This is currently on my Infinispan fork at 
gitbub.com/belaban/infinispan. But again, hopefully this will get 
integrated into master soon. Note that my changes are experimental ...

On 4/6/11 3:23 PM, Erik Salter wrote:
> Hi Bela,
>
> I'm interested in your changes as well, as concurrent startup vexes my cache 
> usage as well.  Is there a wiki or JIRA I could look at to understand the 
> fundamental differences?
>
> Thanks,
>
> Erik
>
> -----Original Message-----
> From: [email protected] 
> [mailto:[email protected]] On Behalf Of Bela Ban
> Sent: Wednesday, April 06, 2011 2:46 AM
> To: [email protected]
> Subject: Re: [infinispan-dev] Infinispan Large Scale support
>
> Hi David,
>
> Dan and I had a talk about integrating my changes to the distribution code to 
> 5.x. As I mentioned below, the current code is quite brittle wrt concurrent 
> startup, so this will get fixed with my changes. I hope we can backport this 
> to the 4.2.x branch as well. As a matter of fact, I actually made my changes 
> on a branch off of 4.2.x.
>
> On 4/5/11 2:51 PM, david marion wrote:
>>
>> Bela,
>>
>>     Yes, it is a replicated cache and I used your udp-largecluster.xml file 
>> and just modified it slightly. It does appear that the distributed cache is 
>> in a deadlock (or there is a race condition), the coordinator comes up, but 
>> the other caches do not, they sit there and wait. I was able to get a 
>> distributed cache up and running on 100+ nodes, now I cannot get 5 of them 
>> running.
>>
>>> Date: Tue, 5 Apr 2011 11:09:54 +0200
>>> From: [email protected]
>>> To: [email protected]
>>> Subject: Re: [infinispan-dev] Infinispan Large Scale support
>>>
>>>
>>>
>>> On 4/4/11 5:45 PM, david marion wrote:
>>>>
>>>>
>>>> Good news! I was able to use the system property from ISPN-83 and remove 
>>>> the FLUSH from the jgroups config with 4.2.1.FINAL, and start-up times are 
>>>> much much better. We have a replicated cache on about 420+ nodes up in 
>>>> under 2 minutes.
>>>
>>>
>>> Great ! Just to confirm: this is 420+ Infinispan instances, with
>>> replication enabled, correct ?
>>>
>>> Did you use a specific JGroups config (e.g. udp-largecluster.xml) ?
>>>
>>>
>>>> I am seeing an issue with the distributed cache though with as little as 5 
>>>> nodes.
>>>>
>>>> In the coordinator log I see
>>>>
>>>> org.infinispan.distribution.DistributionmanagerImpl: Detected a view 
>>>> change. Member list changed.......
>>>> org.infinispan.distribution.DistributionmanagerImpl: This is a JOIN
>>>> event! Wait for notification from new joiner<name>
>>>>
>>>> In the log from the joining node I see:
>>>>
>>>> org.infinispan.distribution.JoinTask: Commencing rehash on
>>>> node:<name>. Before start, distributionManager.joinComplete=false
>>>> org.infinispan.distribution.JoinTask: Requesting old consistent hash
>>>> from coordinator
>>>>
>>>> I jstack'd the joiner, the DefaultCacheManager.getCache() method is
>>>> waiting on 
>>>> org.infinispan.distribution.DistributionManagerImpl.waitForJoinToComplete()

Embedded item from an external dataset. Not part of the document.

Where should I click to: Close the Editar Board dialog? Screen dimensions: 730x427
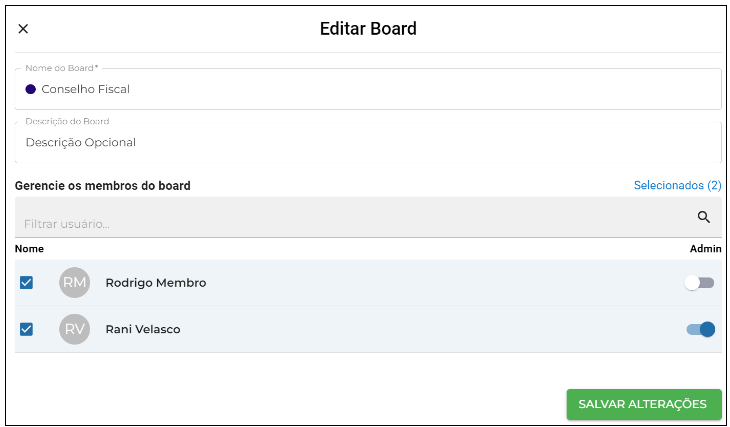[x=23, y=29]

>>>>  and the Rehasher thread is waiting on:
>>>>
>>>> at
>>>> org.infinispan.util.concurrent.ReclosableLatch.await(ReclosableLatch
>>>> .java:75) at
>>>> org.infinipsan.remoting.transport.jgroups.JGroupsDistSync.blockUntil
>>>> NoJoinsInProgress(JGroupsDistSync.java:113)
>>>>
>>>> Any thoughts?
>>>
>>>
>>> I recently took a look at the distribution code, and this part is
>>> very brittle with respect to parallel startup and merging. Plus, I
>>> believe the (blocking) RPC to fetch the old CH from the coordinator
>>> might deadlock in certain cases...
>>>
>>> I've got a pull request for a push based rebalancing versus pull
>>> based rebalancing pending. It'll likely make it into 5.x, as a matter
>>> of fact I've got a chat about this this afternoon.
>>>
>>>
>>>
>>>
>>>>> Date: Wed, 23 Mar 2011 15:58:19 +0100
>>>>> From: [email protected]
>>>>> To: [email protected]
>>>>> Subject: Re: [infinispan-dev] Infinispan Large Scale support
>>>>>
>>>>>
>>>>>
>>>>> On 3/23/11 2:39 PM, david marion wrote:
>>>>>>
>>>>>> Bela,
>>>>>>
>>>>>> Is there a way to start up the JGroups stack on every node without using 
>>>>>> Infinispan?
>>>>>
>>>>>
>>>>> You could use ViewDemo [1] or Draw. Or write your own small test
>>>>> program; if you take a look at ViewDemo's src, you'll see that it's
>>>>> onyl a page of code.
>>>>>
>>>>>
>>>>>> Is there some functional test that I can run or something? I know
>>>>>> I can't remove the FLUSH from Infinispan until 5.0.0 and I don't know if 
>>>>>> I can upgrade the underlying JGroups jar.
>>>>>
>>>>>
>>>>> I suggest test with the latest JGroups (2.12.0) and +FLUSH and -FLUSH.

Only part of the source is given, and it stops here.